La presenza di Powell ha un significato politico su quel riassetto di poteri. Dina Habib Powell è stata inserita nel Consiglio per limitare il potere di McFarland e avviare il passaggio di consegne, con l’obiettivo che diventasse la più potente vice di McMaster. Oltre al rapporto professionale con il generale, e oltre al bagaglio tecnico (è molto esperta di Medio Oriente), si porta dietro un appoggio nevralgico: quello della famiglia di Kushner, quindi di Ivanka Trump. La figlia prediletta del presidente accede spesso a Powell per consigli strategici, si fida, ne apprezza le capacità analitiche, e per questo l’ha voluta nel team che tratta le questioni dei diritti delle donne e (l’hanno voluta lei e il marito) all’interno dell’ufficio per l’Innovazione, organo che Kushner presiede e di cui fa parte anche Ivanka.

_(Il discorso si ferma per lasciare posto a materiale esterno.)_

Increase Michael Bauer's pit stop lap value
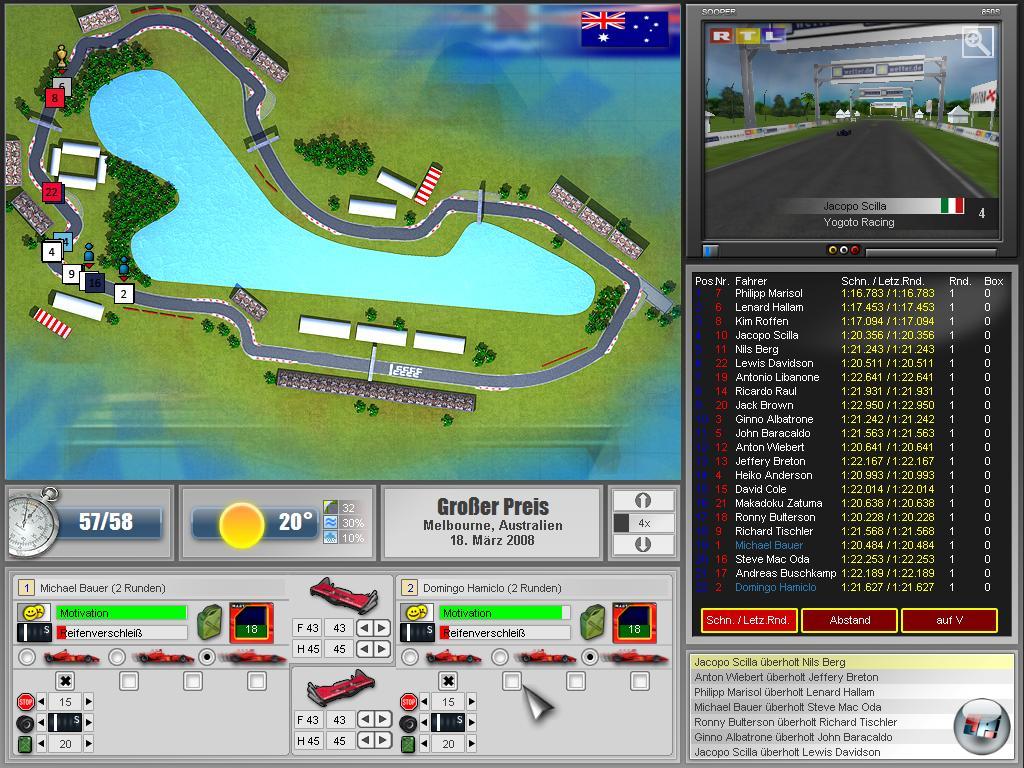pos(88,702)
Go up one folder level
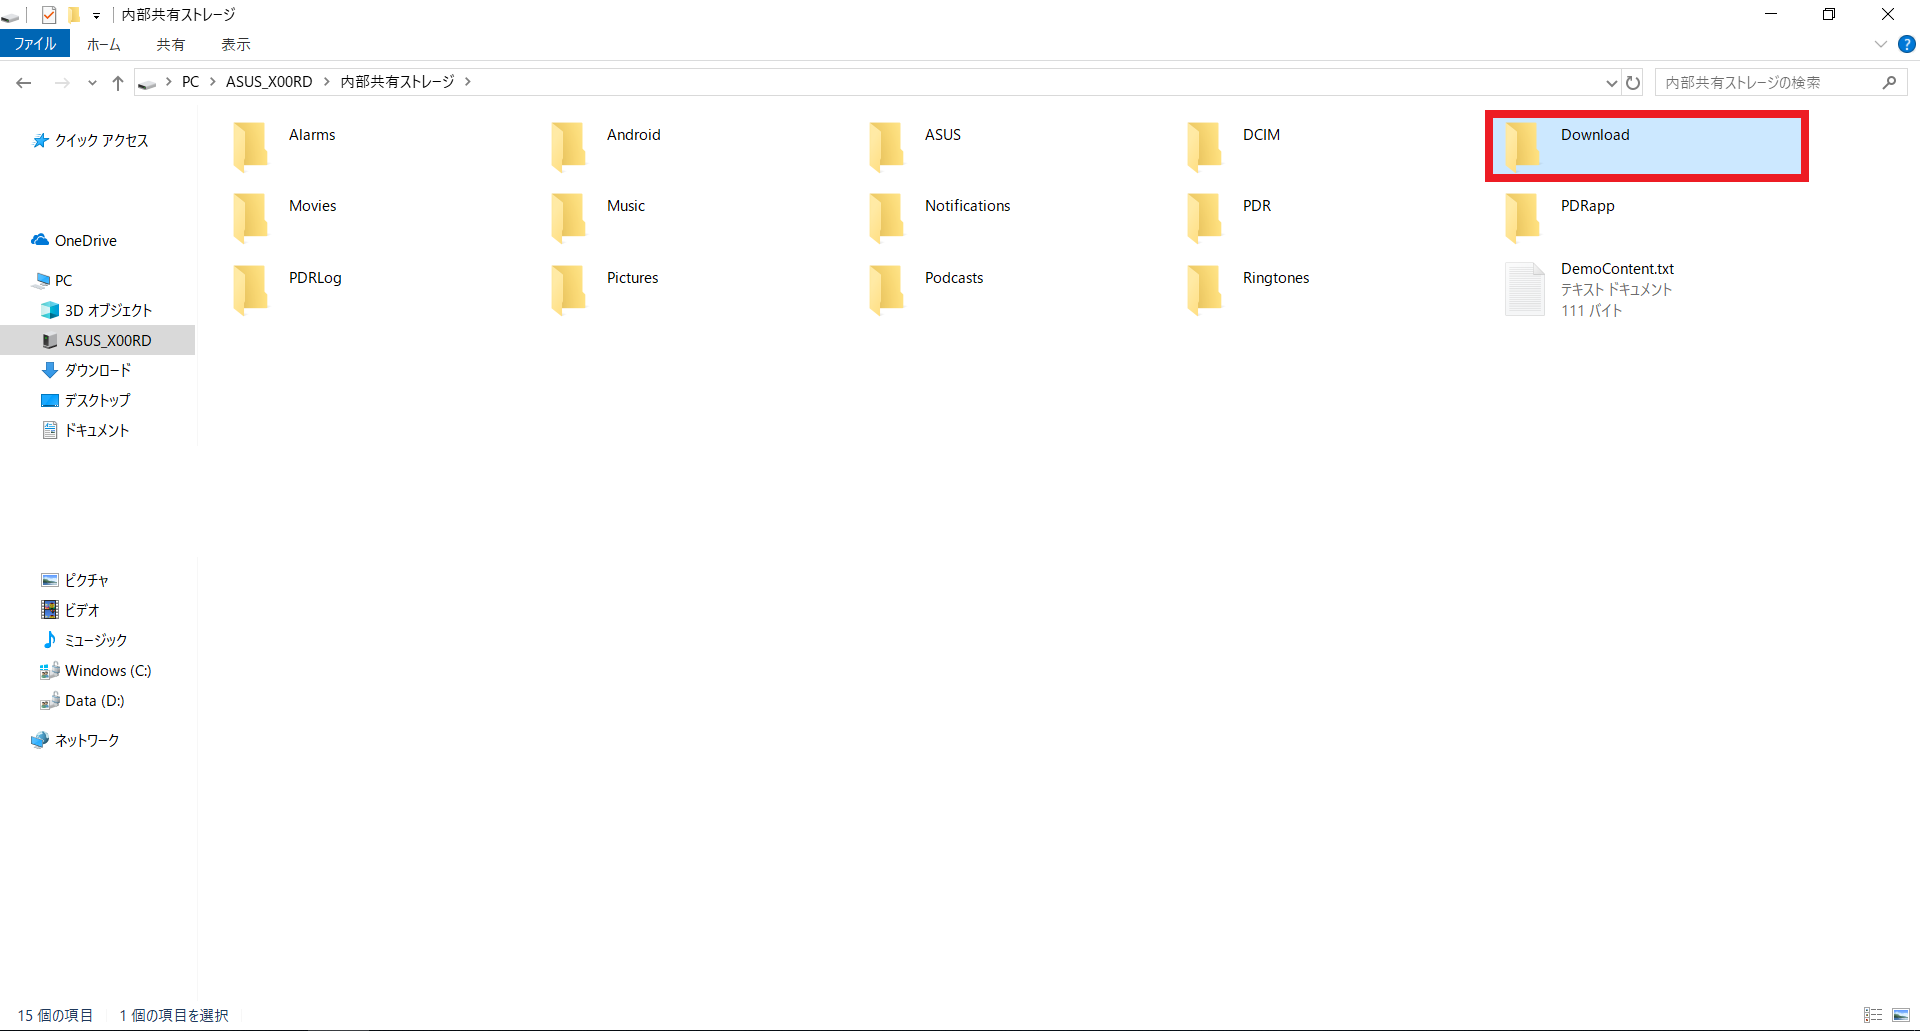Image resolution: width=1920 pixels, height=1031 pixels. click(118, 83)
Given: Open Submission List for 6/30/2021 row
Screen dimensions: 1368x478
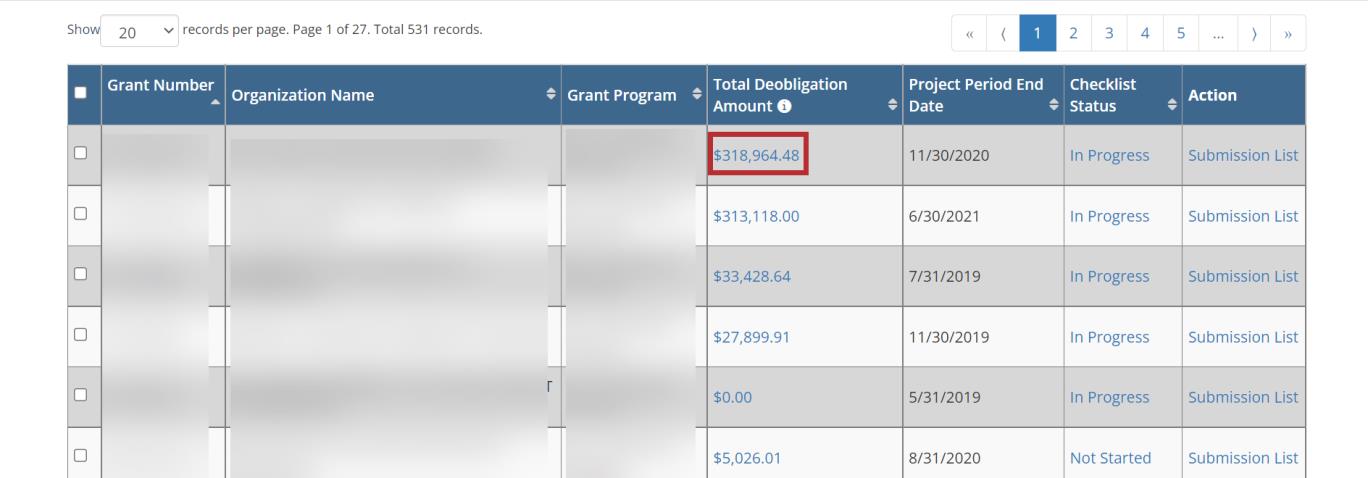Looking at the screenshot, I should [x=1243, y=216].
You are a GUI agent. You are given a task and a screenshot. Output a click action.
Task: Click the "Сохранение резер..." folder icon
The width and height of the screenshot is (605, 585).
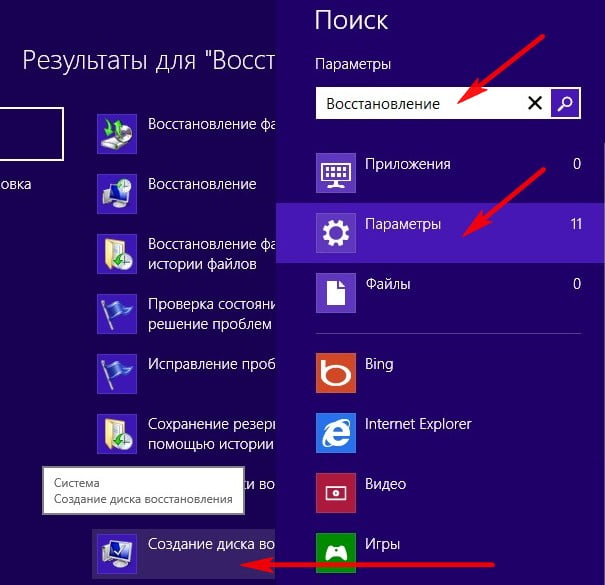pos(116,433)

Il genero di Trump è in una fase brillante: da sempre è stato il bilanciamento alle visioni più dure e radicali di Bannon e Flynn, un cane da guardia vicino ai normalizzatori (il gruppo di segretari che cerca di indirizzare l’azione di governo di Trump verso una linea più vicina al Partito Repubblicano e più in generale alla tradizione delle amministrazioni americane). Kushner in questo momento sta vincendo lo scontro interno con Bannon, e il Nsc è uno dei campi di battaglia – ma ancora Bannon ha molto potere, e resta comunque il primo tra i consiglieri di Trump. Però basta dare un occhio ai compiti formali o informali del genero-in-chief per capire che attorno a lui girano questioni rilevanti: dall’innovazione, alla pace israelo-palestinese, alla lotta contro la criminalità e al traffico di oppiacei, fino ad accogliere le delegazioni dei governi stranieri che arrivano a Washington (“shadow diplomat” l’ha definito l’Nbc). Kushner, che è comunque impelagato anche lui con il Russiagate, sta pian piano diventato il volto, raffinato e pulito, dell’amministrazione Trump (pochi giorni fa era in Iraq a far visita ai soldati sul fronte anti-IS e per incontrare il governo locale, ed è stato molto deriso per il look molto-sartorialist, blazer pantaloni khaki e Rayban Wayfarer: “Ralph Lauren’s of Arabia” è stato il commento geniale del politologo Ian Bremmer).

MCMASTER NORMALIZZA

Domenica, il generale McMaster nella sua prima intervista televisiva come capo del Nsc ha detto che sulla Siria gli Stati Uniti avranno un doppio obiettivo, combattere lo Stato islamico in testa, e poi facilitare il passaggio di consegne del presidente siriano. Il Consigliere ha specificato che non si tratta di un “regime change” – le operazioni dirette per destituire i dittatori fatte in Libia o in Iraq negli anni passati nell’ottica dell’interventismo liberale che Trump ha sempre criticato – ma di prendere consapevolezza che nessun processo politico a Damasco può innescarsi finché c’è Bashar el Assad al potere. Secondo McMaster i primi a essere coscienti della situazione devono essere i russi, e con loro innescare un processo che tolga il rais dal suo posto e avvii la transizione (ma gli Stati Uniti sono comunque pronti a nuove azioni unilaterali). Questa posizione è molto simile a quella sostenuta finora dagli Stati Uniti di Barack Obama, che mentre combattevano i baghdadisti davano supporto ai ribelli siriani sia con (debolmente) a livello militare, sia sul piano diplomatico. Un modo di leggere la crisi siriana che di certo rientra più nel solco dei repubblicani, rispetto al disinteresse che Trump aveva mostrato finora.